WEEKEND: Songstresses Daniels, Wade to share stage at McCurdy Pavilion

PORT TOWNSEND ­— Music streams through her veins.

Her father’s blues records, her mother’s gospel choir, the upright piano that followed the family from house to house: All of it set Dee Daniels to singing. She started out in the Sunshine Choir, a children’s group at her church, and went on to play piano and B-3 organ at the New Hope Baptist Church in Seattle’s Central District.

Daniels’ family moved to Seattle when she was 17, and she still considers the city home. Since living there, however, she spent years in Europe, then moved to Vancouver, B.C., her husband’s home.

Tonight, Daniels is back in Washington state and joining fellow jazz vocalist Charenée Wade for the opening concert in Jazz Port Townsend, the weekend full of performances at McCurdy Pavilion in Fort Worden State Park, 200 Battery Way. The women will take the stage for the vocal showcase at

7:30 p.m.

Daniels revels in teaching as well as performing in Port Townsend’s jazz conference. This is her fourth time in the festival. Leading workshops “keeps me a well-rounded person,” Daniels says. “I’m always gathering information . . . always discovering new ways.”

She’s looking with great anticipation toward tonight. Daniels and Wade, a native of Brooklyn, N.Y., making her first trip to Port Townsend, are just now meeting each other.

“I’ll do some songs, she’ll do some songs, and then we’ll do some together,” Daniels predicts, adding that in addition to a variety of jazz standards, she’ll offer songs written by herself.

Daniels also looks forward to meeting Sunny Wilkinson, another veteran jazz vocalist who’ll give a concert at 1:30 p.m. Saturday at McCurdy Pavilion. “Can’t get enough girl power,” Daniels adds.

When asked what she wants to give her audience, the singer doesn’t hesitate.

“There’s only one thing to give people. And that is L-O-V-E. I don’t have to think about anything; I just open myself and let it flow,” Daniels answers.

When teaching, she asks student vocalists: Why are you singing? Why do you put yourself in such a vulnerable position?

Each has his or her own reason. For Daniels, the most important one is “to be a catalyst, for love.”

Wade, too, uses the music to commune with her audience.

“I try to be focused on what I’m singing about, and staying in the moment,” she says.

Wade, who’s just 29, has been performing since she was a girl of 12 in New York City. She took formal lessons, but also “listened, and listened, and listened . . . to Sarah Vaughan, Dianne Reeves, Nancy Wilson and Dee Dee Bridgewater.”
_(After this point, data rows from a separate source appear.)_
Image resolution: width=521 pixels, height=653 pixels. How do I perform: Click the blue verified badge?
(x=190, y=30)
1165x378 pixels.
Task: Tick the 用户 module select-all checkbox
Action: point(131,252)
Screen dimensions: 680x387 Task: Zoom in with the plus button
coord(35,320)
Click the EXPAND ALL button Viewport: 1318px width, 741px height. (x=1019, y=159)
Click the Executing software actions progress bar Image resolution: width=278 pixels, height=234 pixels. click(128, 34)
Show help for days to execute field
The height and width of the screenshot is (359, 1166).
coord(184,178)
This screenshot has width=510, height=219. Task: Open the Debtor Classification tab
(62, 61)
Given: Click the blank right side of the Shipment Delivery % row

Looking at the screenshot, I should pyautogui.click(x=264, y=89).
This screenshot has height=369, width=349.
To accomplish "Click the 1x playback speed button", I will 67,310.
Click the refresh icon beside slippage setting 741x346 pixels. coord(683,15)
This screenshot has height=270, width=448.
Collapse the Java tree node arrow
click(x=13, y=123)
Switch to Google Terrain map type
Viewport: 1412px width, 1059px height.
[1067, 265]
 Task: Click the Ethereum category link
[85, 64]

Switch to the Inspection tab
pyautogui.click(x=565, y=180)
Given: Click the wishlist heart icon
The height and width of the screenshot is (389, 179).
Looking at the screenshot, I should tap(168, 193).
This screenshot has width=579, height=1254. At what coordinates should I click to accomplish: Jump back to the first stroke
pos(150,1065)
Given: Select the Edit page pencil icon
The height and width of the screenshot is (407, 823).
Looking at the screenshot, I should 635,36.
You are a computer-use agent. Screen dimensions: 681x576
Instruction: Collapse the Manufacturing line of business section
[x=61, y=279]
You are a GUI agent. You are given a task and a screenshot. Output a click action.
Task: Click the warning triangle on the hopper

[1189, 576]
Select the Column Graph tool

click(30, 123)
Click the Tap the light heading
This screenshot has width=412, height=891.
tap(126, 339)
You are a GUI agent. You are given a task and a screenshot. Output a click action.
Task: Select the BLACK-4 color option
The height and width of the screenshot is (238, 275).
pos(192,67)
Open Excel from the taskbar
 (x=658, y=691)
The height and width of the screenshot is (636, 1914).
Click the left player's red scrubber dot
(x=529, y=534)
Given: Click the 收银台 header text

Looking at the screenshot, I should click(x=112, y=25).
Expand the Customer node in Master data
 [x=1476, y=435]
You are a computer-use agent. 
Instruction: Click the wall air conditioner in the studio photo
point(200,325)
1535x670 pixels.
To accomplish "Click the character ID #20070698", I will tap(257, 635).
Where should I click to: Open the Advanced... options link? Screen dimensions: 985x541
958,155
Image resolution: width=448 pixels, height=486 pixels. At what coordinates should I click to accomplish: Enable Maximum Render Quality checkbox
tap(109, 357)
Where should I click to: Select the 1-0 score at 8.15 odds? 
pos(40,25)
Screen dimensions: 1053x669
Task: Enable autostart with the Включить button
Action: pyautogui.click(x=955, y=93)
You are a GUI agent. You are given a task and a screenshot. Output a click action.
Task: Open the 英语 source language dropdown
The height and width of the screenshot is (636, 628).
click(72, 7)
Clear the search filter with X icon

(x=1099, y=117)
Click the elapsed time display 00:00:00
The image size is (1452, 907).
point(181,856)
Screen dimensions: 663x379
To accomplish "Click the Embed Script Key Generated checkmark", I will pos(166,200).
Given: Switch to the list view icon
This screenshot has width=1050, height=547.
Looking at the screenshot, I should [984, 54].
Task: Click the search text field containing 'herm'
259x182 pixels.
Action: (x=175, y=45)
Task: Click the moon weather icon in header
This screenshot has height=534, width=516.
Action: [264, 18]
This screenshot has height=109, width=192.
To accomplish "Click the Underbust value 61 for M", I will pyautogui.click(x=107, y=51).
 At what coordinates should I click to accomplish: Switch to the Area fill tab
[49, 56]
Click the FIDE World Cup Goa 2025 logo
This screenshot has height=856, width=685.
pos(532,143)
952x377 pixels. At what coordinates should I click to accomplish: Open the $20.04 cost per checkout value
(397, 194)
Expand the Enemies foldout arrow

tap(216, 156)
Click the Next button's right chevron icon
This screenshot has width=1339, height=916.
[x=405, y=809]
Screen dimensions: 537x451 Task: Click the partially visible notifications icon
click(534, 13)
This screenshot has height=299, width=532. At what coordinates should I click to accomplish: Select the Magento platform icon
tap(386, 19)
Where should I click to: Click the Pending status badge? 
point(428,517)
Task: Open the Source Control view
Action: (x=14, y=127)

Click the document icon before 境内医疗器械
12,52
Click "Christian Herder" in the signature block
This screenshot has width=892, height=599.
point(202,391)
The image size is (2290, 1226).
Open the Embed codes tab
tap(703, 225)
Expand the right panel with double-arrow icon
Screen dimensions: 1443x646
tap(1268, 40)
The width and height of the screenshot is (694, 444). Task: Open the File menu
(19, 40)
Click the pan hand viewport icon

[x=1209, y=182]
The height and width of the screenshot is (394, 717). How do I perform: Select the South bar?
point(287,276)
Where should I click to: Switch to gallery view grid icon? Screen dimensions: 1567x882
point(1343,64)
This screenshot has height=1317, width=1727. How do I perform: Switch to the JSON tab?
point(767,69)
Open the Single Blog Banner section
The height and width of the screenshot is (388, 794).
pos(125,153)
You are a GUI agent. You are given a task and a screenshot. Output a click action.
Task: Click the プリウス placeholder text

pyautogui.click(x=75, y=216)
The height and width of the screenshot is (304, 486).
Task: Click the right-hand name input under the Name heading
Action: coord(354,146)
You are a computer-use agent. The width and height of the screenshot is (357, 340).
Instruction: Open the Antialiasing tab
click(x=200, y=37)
Tonight, Wade will draw on her songbook of favorites such as Cole Porter’s “You’d Be So Nice to Come Home To,” Thelonious Monk’s “Ruby, My Dear,” and her own arrangements of other standards.

“I love to swing. There’s really no getting around it,” Wade adds. “When somebody is really swinging, it just makes me happy.”

Wade is also a passionate teacher, a guide who hopes to help her students stay true to themselves.

“Whatever you love doing, do it,” she says. “Try not to bend to what others want you to be . . . and remember, you’re always learning something new.”

Wade then voiced her gratitude for this first visit to Jazz Port Townsend.

“I feel honored to be asked,” she says, “and to be passing on the music to the next generation.”

Tonight, Wade and Daniels will be joined on stage by pianist Benny Green, Christoph Luty on bass, Clarence Acox on drums and alto saxophonist Jeff Clayton.